2017-03-12

虎よ、虎よ! : アルフレッド・ベスター

『虎よ、虎よ!』 アルフレッド・ベスター

 遭難した宇宙船の残骸にただ一人残され6か月の漂流生活を生き延びた男は、自分が見棄てられたと知ったとき、恐るべき復讐鬼となって地球に舞い戻る。

 人類がジョウントと呼ばれるテレポーテーション能力を身につけ、内惑星連合と外衛星同盟が抗争をくりひろげる宇宙を舞台に、「不死身かっ?!」といいいたくなるような超人的な力と執念を滾らせた主人公・フォイルが、軍諜報部や大財閥の総帥ら世界を動かす実力者たちを相手に復讐街道を驀進する。

 「いや、もう何か逆に目的見失っていませんか?」とツッコみたくなるほど破綻ギリギリで激情的で破壊の度がすぎるフォイルの行動と、暴走気味に溢れ出すストーリーの熱量に「あぁ、しんど・・・」と思いながら読み進めていたのだが、復讐と破壊のためにバルブ壊れ気味に放出されつづけたエネルギーは、物語終盤において人類を覚醒させ、世界に新たな局面をもたらす爆発的な力へと一気に収束していく。

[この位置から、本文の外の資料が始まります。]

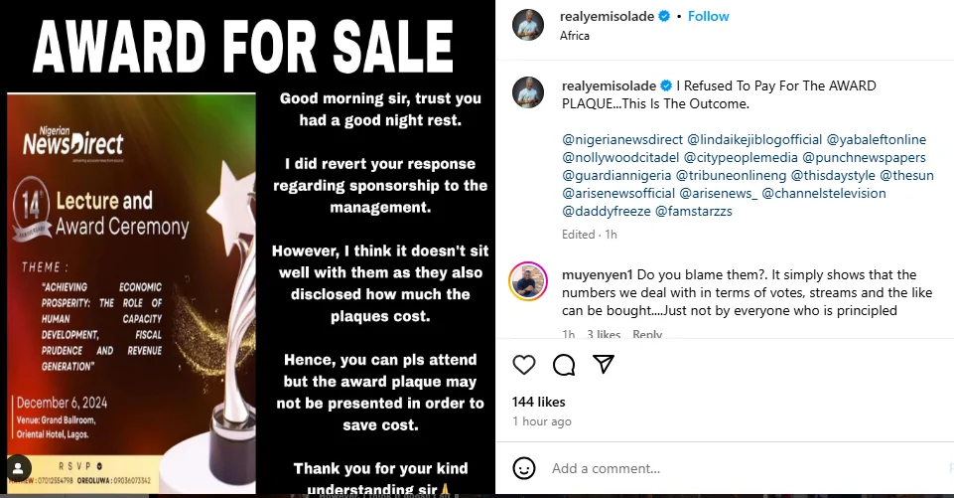This screenshot has height=498, width=954.
Task: Follow the realyemisolade account
Action: pos(709,16)
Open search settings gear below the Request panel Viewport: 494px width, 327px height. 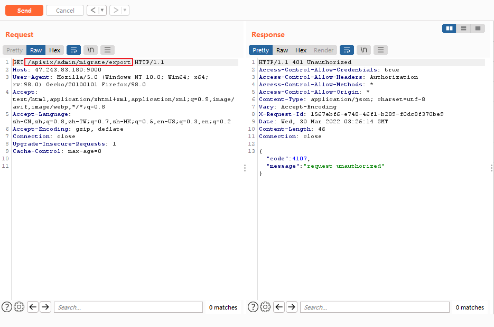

 物語中盤まで無茶苦茶に暴れまわっていた主人公とストーリーが、気がつくと何だか啓蒙的なラストへとなだれ込んでいたのにはちょっと面喰ったが、何といっても、ただただ、その熱量の物凄さに圧倒される作品だった。


【蛇足】
タイトルの『Tiger! Tiger!』はイギリスの詩人ウィリアム・ブレイクの詩からとられているが、私の大学卒論の題材がこの「Tiger」を含むブレイクの詩集『Songs of Innocence and Songs of Experience』だった。(まったくやる気のなかった私は、よく卒業させてもらえたもんだと我ながら思うほどの、とんでもなくつまらない卒論を提出したのだが・・・。無事卒業させてもらえたのは、きっと教授もやる気なかったからなんだ。)
この小説を読んで、純粋なエネルギー体としての虎の美しさっていうのを何だか感じて、今さらながらブレイクの詩に湛えられていた燃えるようなエネルギーだとか美しさってのを思ったのだった。